* START INPUT ROWS *

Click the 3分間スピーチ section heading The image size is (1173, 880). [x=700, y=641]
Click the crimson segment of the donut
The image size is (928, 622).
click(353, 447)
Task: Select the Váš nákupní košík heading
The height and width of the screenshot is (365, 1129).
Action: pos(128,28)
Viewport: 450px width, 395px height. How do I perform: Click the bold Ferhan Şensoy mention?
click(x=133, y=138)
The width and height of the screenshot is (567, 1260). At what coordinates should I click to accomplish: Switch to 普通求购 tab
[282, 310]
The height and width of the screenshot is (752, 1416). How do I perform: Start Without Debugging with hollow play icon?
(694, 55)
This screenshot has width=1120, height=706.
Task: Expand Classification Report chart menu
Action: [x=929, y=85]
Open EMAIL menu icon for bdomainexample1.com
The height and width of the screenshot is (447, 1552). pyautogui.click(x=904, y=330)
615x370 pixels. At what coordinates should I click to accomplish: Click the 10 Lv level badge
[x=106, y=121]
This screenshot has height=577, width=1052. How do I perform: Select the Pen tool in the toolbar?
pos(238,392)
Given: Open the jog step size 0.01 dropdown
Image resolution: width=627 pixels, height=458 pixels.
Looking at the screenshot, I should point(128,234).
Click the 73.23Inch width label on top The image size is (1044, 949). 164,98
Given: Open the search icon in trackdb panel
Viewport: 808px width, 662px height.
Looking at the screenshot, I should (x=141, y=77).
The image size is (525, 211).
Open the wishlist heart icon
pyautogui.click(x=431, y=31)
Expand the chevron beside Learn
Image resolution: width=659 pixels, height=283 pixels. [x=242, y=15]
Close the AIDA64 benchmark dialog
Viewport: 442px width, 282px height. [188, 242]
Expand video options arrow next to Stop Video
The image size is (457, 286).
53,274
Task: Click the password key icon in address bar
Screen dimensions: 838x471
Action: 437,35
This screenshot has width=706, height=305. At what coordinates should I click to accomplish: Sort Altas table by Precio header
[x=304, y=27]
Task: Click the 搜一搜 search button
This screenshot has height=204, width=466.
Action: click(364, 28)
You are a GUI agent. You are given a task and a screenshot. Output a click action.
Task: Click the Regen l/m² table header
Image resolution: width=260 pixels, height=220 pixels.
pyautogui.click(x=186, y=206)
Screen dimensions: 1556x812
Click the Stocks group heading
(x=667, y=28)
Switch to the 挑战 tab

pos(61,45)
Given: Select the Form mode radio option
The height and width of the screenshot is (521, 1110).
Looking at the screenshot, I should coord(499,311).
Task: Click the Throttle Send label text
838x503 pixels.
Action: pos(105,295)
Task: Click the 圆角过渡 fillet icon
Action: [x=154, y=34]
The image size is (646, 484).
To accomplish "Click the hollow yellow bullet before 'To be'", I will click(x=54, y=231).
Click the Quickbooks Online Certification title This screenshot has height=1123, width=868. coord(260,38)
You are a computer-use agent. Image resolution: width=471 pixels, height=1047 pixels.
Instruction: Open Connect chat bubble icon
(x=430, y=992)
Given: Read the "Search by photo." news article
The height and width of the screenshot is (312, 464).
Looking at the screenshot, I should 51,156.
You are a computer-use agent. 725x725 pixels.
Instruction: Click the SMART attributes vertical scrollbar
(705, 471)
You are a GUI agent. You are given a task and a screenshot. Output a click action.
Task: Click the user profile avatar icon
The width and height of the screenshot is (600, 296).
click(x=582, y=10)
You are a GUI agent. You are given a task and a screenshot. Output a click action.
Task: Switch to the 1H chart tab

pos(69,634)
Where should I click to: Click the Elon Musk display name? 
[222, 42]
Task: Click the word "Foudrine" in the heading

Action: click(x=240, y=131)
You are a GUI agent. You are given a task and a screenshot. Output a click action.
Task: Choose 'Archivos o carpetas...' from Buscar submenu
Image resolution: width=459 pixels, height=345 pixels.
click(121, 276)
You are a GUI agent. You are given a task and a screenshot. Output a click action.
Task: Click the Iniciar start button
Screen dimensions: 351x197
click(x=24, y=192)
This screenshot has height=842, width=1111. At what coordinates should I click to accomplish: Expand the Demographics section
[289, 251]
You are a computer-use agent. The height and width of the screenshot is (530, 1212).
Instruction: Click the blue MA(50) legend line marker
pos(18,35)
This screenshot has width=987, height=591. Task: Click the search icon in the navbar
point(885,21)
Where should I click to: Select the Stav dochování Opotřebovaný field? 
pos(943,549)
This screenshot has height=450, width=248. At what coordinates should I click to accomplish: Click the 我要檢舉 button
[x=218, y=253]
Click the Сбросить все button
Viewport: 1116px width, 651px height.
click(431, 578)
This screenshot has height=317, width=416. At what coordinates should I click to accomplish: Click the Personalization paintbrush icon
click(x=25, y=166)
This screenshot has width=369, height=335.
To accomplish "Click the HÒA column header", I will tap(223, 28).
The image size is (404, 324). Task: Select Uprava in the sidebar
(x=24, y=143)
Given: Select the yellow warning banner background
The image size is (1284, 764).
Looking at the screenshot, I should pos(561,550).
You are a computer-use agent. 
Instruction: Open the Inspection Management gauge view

* END INPUT ROWS *

#### EXERCISE PROMPT
Can you copy the records word for word, starting at the very first line and stopping after the line that contains "click(353, 447)"?

#### CORRECT ANSWER
Click the 3分間スピーチ section heading The image size is (1173, 880). [x=700, y=641]
Click the crimson segment of the donut
The image size is (928, 622).
click(353, 447)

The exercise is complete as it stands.